The Guardian item wasn't the first time the question had been asked, however. Back in January 1910, a certain H L Hansard of Stantridge, Romsey, Hampshire wrote to the literary/antiquarian periodical Notes & Queries [1 Jan 1910, page 9], asking
Can you tell me the origin of so many streets and squares being named Montpellier (spelt in different ways)? These names appear constantly in towns such as Cheltenham and London, the houses having been built at the beginning of the last century.'
By the 22 January issue, two respondents had put pen to paper.
J Holden MacMichael attributed the frequent occurrence to Montpellier having been celebrated for its extremely healthy air, drawing towards it invalids from all parts of Europe. He refers to the story that Young's Narcissa was taken to Montpellier in a consumption, but points out the fame of the name must predate this literary reference because of its use for the row of houses, and a chapel, at Twickenham about 1720. MacMichael also notes the Walworth Montpelier gardens as having been in existence by 1803.
The second correspondent, 'W. C. B.', adds a mention of some earlier visitors to the French town - Sir Kenelm Digby [author and diplomatist; in the summer of 1656 Digby was at Toulouse, and in 1658 lectured (according to his own account) at Montpellier on his 'sympathetic powder.'] Sir Thomas Browne [author and physician; graduated 1629; turning his attention to the study of medicine, he practised for some time in Oxfordshire; afterwards, throwing up his practice, he accompanied his stepfather (who held some official position) to Ireland on a visitation of the forts and castles. From Ireland he passed to France and Italy; stayed at Montpellier and Padua, where were flourishing schools of medicine; and on his return through Holland was created doctor of medicine at Leyden circa 1633], Sir Theodore Malverne [not mentioned in Dictionary of National Biography], and Sir Edmund Berry Godfrey [MP; justice of the peace for Westminster; went to Montpellier for his health early in 1678, and returned, after much travel in France, greatly benefited]; and concludes with the reference in an ode of John Oldham laughing at those who "change our English for Montpellier air". In the summer of 1656 Digby was at Toulouse, and in 1658 lectured (according to his own account) at Montpellier on his 'sympathetic powder.'
The British Dictionary of National Biography has many mentions of the French Montpellier in its thousands of pages. The references spread over 8 centuries, and give a graphic indication of the evolving attraction of the city for Britons. The more historical references can be grouped as follows.

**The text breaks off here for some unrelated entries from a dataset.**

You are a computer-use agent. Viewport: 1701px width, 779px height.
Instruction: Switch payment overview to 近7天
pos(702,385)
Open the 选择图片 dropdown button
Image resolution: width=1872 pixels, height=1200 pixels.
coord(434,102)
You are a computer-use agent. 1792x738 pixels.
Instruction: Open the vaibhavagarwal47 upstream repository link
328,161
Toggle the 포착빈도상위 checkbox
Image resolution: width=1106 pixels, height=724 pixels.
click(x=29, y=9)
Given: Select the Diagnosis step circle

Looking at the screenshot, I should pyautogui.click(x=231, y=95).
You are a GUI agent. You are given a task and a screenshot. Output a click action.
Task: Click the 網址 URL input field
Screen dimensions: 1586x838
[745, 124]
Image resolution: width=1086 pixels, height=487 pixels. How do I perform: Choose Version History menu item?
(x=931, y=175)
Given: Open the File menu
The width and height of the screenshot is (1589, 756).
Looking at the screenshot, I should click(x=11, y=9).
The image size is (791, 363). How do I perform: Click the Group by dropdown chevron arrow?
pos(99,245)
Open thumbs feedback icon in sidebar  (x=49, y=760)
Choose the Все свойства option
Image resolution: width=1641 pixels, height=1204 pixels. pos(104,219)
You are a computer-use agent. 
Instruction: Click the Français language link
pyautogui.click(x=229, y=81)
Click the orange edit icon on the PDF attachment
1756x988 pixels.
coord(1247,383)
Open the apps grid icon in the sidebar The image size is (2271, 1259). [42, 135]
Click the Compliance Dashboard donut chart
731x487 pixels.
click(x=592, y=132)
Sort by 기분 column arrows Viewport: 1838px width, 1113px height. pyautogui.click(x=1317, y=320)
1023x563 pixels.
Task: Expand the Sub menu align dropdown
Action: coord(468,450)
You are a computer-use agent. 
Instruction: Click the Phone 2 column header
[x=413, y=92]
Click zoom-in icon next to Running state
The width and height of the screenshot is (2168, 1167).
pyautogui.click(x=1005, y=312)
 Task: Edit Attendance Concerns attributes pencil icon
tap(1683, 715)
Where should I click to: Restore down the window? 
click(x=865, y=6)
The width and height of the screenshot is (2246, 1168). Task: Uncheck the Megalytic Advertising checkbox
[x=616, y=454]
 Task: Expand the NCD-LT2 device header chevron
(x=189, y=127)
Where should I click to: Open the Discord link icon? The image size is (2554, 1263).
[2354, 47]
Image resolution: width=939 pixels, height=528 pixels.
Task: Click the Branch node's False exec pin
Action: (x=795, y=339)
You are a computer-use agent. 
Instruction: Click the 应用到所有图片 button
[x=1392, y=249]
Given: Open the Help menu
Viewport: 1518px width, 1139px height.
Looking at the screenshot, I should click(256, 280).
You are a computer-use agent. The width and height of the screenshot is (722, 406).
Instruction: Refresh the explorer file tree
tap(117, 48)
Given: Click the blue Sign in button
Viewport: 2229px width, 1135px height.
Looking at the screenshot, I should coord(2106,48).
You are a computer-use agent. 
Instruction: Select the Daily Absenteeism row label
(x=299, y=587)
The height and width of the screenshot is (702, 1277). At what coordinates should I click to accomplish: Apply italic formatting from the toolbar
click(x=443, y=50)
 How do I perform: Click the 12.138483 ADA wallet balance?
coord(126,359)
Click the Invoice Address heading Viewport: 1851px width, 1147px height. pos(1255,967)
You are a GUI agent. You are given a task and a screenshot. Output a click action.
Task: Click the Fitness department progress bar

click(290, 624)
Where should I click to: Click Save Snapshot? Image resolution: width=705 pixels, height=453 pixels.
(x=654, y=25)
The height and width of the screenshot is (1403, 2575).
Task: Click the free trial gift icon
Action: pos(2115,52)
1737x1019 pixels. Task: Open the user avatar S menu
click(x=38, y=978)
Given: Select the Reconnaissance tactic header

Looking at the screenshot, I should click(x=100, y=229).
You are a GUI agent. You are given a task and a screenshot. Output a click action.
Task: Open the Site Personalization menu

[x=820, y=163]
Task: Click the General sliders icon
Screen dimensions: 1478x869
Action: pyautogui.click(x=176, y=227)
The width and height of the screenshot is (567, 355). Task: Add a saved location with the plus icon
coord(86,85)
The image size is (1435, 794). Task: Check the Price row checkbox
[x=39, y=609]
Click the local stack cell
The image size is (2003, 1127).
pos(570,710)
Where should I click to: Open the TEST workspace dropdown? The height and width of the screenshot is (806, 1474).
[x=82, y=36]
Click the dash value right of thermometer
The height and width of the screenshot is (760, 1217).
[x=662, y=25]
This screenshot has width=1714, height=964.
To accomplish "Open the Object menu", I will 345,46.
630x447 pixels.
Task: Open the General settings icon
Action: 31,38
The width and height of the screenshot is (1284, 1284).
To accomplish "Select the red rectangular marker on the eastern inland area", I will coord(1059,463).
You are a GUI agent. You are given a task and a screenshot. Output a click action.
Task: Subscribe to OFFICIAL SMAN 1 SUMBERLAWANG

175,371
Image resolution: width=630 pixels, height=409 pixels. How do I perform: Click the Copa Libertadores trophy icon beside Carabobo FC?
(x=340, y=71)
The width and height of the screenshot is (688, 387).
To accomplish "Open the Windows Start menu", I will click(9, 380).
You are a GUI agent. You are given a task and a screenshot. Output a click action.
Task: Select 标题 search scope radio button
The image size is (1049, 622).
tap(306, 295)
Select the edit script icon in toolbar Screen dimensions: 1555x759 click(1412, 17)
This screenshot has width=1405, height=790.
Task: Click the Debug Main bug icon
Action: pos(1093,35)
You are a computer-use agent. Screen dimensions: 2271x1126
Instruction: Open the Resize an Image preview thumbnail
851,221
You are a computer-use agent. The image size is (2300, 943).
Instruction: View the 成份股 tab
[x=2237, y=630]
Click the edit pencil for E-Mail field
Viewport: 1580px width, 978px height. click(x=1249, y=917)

The earliest contacts clearly reflect the academic pull of the French university and medical school. This trend is even more evident in the 1600s and 1700s - and then fades quite rapidly. The 'health factor' first blossoms in the 1600s, accompanied by a good number of 'Grand Tourists' in the same period.
Literary and Miscellaneous References
The poet John Oldham (1653-83) in his Paraphrase upon Horace II xiv, laughs at those who "change our English for Montpellier air". Oldham died young, and this reference must date from around 1680.
Daniel Defoe, in his Tour through the Island of Great Britain (1724-26), observed of the Suffolk town of Bury St Edmunds that it was "a town fam'd for its pleasant situation and wholesome air, the Montpellier of Suffolk, and perhaps of England". .
Henry Fielding Fielding's Amelia (1751) was reportedly 'drawn from the life', based on his first wife who died after 8 years of marriage, in 1743. In Chapter VII, first page, Captain Booth, wounded at a siege of Gibraltar [that of 1726?], recounts:
In this situation, the siege being at an end, the governor gave me leave to attend my wife to Montpelier, the air of which was judged to be most likely to restore her to health.